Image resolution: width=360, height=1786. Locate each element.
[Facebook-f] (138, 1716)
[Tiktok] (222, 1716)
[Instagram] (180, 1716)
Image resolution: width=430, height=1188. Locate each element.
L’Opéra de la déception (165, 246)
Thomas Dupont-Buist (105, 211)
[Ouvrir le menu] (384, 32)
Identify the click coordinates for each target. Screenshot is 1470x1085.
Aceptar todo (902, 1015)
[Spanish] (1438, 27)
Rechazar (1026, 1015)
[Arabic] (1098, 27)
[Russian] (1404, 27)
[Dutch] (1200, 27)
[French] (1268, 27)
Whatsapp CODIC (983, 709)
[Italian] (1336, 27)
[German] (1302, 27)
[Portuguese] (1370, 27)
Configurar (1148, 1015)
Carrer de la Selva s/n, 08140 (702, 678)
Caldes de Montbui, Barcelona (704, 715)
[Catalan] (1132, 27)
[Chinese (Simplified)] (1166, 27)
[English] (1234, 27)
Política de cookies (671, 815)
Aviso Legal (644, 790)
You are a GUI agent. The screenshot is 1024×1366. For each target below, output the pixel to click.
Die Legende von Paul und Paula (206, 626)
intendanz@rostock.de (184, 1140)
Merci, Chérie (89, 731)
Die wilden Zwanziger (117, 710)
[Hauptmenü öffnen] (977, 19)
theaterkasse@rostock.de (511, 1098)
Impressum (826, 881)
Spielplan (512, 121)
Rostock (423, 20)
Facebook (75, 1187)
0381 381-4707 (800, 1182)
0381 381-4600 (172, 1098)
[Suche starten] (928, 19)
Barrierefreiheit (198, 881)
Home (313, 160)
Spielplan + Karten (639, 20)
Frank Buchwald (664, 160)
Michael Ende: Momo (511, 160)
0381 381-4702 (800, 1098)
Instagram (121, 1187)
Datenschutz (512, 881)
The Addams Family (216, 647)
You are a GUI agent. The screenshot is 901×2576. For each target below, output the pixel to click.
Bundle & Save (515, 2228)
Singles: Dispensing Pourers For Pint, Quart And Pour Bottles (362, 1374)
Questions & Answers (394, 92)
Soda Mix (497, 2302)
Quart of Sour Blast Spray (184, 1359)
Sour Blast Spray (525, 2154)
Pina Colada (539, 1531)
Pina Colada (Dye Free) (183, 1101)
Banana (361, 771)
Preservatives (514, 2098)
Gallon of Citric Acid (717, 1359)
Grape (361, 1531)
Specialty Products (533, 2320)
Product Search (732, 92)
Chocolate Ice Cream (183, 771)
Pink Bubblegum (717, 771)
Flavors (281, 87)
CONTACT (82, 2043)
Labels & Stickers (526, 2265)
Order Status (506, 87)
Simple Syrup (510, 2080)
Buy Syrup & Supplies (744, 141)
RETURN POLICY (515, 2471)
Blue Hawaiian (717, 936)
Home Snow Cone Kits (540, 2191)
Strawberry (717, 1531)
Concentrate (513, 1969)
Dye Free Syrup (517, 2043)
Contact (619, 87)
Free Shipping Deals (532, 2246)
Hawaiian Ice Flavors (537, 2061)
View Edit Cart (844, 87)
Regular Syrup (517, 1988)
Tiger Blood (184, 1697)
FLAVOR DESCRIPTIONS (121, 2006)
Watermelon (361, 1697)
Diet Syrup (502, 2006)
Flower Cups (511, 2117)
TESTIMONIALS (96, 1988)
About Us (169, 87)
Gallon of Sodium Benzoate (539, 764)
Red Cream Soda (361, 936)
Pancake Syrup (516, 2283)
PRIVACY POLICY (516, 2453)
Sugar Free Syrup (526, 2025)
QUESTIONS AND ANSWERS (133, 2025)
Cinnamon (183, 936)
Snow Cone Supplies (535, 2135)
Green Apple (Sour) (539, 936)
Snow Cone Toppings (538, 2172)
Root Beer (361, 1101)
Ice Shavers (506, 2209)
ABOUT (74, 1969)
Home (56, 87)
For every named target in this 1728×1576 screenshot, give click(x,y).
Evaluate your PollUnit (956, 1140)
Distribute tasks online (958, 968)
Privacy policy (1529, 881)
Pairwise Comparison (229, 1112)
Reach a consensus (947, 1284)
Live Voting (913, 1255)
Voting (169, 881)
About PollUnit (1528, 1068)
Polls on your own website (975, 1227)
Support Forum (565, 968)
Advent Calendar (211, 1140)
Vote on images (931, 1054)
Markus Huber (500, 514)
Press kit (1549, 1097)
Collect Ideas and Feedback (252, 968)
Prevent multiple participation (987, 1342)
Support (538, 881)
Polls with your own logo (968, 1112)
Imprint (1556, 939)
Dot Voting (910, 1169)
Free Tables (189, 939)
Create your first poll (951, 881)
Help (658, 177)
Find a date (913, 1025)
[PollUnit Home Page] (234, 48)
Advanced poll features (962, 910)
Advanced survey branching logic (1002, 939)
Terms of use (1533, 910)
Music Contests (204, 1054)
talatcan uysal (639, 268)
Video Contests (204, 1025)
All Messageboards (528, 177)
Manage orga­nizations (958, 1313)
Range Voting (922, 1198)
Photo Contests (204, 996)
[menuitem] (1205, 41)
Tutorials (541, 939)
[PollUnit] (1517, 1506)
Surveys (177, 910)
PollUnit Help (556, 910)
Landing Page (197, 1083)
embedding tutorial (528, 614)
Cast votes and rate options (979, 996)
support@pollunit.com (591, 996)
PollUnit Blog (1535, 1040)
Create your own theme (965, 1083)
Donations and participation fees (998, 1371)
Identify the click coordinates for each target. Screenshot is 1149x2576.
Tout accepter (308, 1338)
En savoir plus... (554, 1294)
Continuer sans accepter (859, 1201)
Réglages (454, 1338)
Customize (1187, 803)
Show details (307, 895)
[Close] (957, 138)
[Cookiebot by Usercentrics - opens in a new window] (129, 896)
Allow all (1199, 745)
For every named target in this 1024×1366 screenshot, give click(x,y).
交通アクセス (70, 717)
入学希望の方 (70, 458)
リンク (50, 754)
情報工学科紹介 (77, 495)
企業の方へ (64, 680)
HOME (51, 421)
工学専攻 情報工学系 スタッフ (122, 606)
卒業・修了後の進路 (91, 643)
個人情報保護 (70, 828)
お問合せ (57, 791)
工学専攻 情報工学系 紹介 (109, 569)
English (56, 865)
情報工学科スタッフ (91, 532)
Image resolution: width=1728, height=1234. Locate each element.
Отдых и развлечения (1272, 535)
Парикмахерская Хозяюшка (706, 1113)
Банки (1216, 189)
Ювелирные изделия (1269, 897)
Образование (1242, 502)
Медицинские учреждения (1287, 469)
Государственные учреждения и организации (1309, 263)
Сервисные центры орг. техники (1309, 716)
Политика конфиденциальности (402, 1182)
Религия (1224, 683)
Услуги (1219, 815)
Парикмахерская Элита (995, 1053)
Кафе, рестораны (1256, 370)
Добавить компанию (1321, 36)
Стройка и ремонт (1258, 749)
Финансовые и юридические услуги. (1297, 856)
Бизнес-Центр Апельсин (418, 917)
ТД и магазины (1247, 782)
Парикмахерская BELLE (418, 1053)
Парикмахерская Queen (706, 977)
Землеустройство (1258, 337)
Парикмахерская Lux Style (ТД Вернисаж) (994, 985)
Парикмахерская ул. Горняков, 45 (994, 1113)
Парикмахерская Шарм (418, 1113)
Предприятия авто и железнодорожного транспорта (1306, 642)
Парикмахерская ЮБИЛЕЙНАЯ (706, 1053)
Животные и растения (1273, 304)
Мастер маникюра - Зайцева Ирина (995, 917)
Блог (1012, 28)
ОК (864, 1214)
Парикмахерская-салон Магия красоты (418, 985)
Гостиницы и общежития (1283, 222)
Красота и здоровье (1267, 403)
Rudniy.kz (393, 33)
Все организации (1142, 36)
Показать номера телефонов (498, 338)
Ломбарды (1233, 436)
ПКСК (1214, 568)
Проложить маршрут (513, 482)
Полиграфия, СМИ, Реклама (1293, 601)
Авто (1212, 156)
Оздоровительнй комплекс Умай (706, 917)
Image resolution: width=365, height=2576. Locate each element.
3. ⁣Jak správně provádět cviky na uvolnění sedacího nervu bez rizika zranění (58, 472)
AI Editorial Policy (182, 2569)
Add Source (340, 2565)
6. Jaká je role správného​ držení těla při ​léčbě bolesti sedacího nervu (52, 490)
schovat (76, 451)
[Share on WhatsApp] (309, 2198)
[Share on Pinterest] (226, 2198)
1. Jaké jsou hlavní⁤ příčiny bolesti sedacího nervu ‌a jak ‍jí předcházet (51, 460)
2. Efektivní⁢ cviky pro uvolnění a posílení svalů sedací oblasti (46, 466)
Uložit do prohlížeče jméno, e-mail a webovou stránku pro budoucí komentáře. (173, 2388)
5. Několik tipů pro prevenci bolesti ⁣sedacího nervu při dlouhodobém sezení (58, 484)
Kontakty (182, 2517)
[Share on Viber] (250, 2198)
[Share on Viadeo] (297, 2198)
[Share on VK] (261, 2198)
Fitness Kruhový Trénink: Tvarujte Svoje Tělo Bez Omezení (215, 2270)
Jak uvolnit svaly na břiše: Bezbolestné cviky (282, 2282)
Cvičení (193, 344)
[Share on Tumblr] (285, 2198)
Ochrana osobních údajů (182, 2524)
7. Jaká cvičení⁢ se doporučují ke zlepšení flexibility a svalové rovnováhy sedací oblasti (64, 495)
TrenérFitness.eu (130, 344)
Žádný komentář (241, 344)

■ **What is required**: Type out again, exactly as written, the lines from the beginning of the material through the one containing "[Russian] (1404, 27)".

■ **Exercise output**:
Image resolution: width=360, height=1786. Locate each element.
[Facebook-f] (138, 1716)
[Tiktok] (222, 1716)
[Instagram] (180, 1716)
Image resolution: width=430, height=1188. Locate each element.
L’Opéra de la déception (165, 246)
Thomas Dupont-Buist (105, 211)
[Ouvrir le menu] (384, 32)
Identify the click coordinates for each target. Screenshot is 1470x1085.
Aceptar todo (902, 1015)
[Spanish] (1438, 27)
Rechazar (1026, 1015)
[Arabic] (1098, 27)
[Russian] (1404, 27)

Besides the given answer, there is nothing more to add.